African Journal of Biotechnology Vol. 4 (12), pp. 1372-1377, December 2005          
ISSN 1684–5315 © 2005 Academic Journals

Full Length Research Paper

Detection of gfp expression from gfp-labelled bacteria spot inoculated onto sugarcane tissues

Joyce Prisca NJOLOMA¹*, Moriya OOTA², Yuichi SAEKI¹ and Shoichiro AKAO¹

¹Department of Biochemistry and Applied Bioscience, Faculty of Agriculture, University of Miyazaki, Miyazaki, 889-2192 Japan.

²Okinawa Prefecture Agricultural Experimental station, Nishizato, Hirara. 906-0012, Japan.

*Corresponding author.
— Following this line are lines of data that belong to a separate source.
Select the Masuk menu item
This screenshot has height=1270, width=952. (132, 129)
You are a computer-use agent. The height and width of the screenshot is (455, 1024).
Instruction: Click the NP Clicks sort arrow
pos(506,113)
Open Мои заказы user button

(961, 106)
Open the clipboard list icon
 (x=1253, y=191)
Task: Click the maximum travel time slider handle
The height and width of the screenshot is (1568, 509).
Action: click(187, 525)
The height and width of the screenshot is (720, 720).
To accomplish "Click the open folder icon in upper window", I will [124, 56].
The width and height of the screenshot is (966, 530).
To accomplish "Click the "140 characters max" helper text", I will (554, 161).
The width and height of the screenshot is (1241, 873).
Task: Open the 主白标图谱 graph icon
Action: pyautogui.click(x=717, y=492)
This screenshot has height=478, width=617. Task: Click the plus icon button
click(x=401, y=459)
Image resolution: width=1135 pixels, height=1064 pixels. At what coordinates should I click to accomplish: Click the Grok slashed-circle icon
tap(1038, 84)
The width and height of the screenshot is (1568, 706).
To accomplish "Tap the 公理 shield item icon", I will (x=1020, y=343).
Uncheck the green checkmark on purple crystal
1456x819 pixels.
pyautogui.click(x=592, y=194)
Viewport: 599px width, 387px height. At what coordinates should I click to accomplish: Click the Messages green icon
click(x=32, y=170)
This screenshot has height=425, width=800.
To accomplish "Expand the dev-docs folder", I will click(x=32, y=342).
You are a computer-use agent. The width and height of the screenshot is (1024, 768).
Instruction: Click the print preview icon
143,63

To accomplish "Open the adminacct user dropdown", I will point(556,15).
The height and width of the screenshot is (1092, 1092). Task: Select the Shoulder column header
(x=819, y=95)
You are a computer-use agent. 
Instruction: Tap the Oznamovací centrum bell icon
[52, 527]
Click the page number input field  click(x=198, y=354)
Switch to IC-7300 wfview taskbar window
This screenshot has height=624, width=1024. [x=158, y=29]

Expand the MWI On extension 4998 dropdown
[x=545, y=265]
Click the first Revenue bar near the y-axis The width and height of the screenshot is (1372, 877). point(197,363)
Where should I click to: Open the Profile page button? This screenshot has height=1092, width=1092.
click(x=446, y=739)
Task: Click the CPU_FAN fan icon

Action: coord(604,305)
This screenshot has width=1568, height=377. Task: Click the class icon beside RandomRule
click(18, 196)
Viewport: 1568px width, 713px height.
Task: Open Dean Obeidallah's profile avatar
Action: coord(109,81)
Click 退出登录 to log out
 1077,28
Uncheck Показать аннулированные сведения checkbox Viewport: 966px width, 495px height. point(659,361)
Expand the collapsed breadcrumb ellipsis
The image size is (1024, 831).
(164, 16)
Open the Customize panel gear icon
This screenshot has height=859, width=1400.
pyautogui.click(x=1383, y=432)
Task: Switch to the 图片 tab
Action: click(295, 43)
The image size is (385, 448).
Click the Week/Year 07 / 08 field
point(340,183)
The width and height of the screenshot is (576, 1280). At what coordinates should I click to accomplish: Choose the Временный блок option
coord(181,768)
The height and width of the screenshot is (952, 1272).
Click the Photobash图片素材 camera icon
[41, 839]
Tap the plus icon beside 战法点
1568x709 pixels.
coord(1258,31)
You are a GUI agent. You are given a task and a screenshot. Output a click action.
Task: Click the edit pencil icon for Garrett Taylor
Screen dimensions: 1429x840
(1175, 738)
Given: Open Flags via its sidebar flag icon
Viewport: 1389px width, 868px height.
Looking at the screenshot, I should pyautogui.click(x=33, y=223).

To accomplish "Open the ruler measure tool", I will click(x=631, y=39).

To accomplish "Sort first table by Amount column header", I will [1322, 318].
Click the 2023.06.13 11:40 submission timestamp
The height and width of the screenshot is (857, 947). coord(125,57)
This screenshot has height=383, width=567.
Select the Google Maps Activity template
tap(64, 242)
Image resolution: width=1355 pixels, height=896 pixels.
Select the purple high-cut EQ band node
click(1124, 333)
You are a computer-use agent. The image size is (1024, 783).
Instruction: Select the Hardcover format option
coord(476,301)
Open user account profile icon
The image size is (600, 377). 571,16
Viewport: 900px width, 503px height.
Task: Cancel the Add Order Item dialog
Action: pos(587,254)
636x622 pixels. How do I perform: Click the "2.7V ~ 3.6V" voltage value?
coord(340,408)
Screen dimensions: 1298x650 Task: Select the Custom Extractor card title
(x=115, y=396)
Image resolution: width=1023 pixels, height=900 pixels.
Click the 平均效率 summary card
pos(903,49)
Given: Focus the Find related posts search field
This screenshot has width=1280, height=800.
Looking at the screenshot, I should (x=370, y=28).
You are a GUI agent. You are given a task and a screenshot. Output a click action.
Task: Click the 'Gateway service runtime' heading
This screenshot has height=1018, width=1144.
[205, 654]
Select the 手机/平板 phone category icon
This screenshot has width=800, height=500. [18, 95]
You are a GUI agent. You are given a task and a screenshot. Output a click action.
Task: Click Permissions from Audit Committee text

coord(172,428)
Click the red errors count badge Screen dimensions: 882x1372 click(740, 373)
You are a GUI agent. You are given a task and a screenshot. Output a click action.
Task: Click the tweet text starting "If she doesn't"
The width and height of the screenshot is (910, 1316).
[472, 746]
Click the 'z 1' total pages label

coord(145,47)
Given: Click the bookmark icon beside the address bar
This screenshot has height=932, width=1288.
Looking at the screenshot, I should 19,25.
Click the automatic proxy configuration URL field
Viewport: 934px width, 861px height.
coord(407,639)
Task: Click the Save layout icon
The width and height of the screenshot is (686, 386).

E-mail: jnjoloma@yahoo.com, Tel: +81-985-58-72, Fax: +81-985-58-7206.

Accepted 27 October, 2005

Green fluorescent protein (GFP) as a marker gene has facilitated biological research in plant-microbe interactions. However, there is one major limiting factor in the detection of GFP in living organisms whose cells emit background autofluorescence. In this study, Herbaspirillum sp. B501gfp1 bacterial cells were spot inoculated onto 5 month-old sterile micro-propagated sugarcane tissues to detect if the GFP fluorescence expression could be distinguished from the tissue’s background fluorescence. Stem tissues and leaf sections mounted on glass slides were directly inoculated with a single touch using the tip of a syringe previously dipped into the inoculum containing 10⁸ bacterial cells/ml. We observed that GFP fluorescence could be easily distinguished in the stem than in the leaf tissues. However, the brightness level of the fluorescence varied with time as a result of fluctuations in the bacterial cell density.  The presence of chloroplasts in the leaf tissues of sugarcane requires the use of bright GFP variants when monitoring bacteria-plant interactions using GFP labelled bacteria.

Key words: GFP fluorescence, autofluorescence, bacterial cell density, sugarcane plant tissue.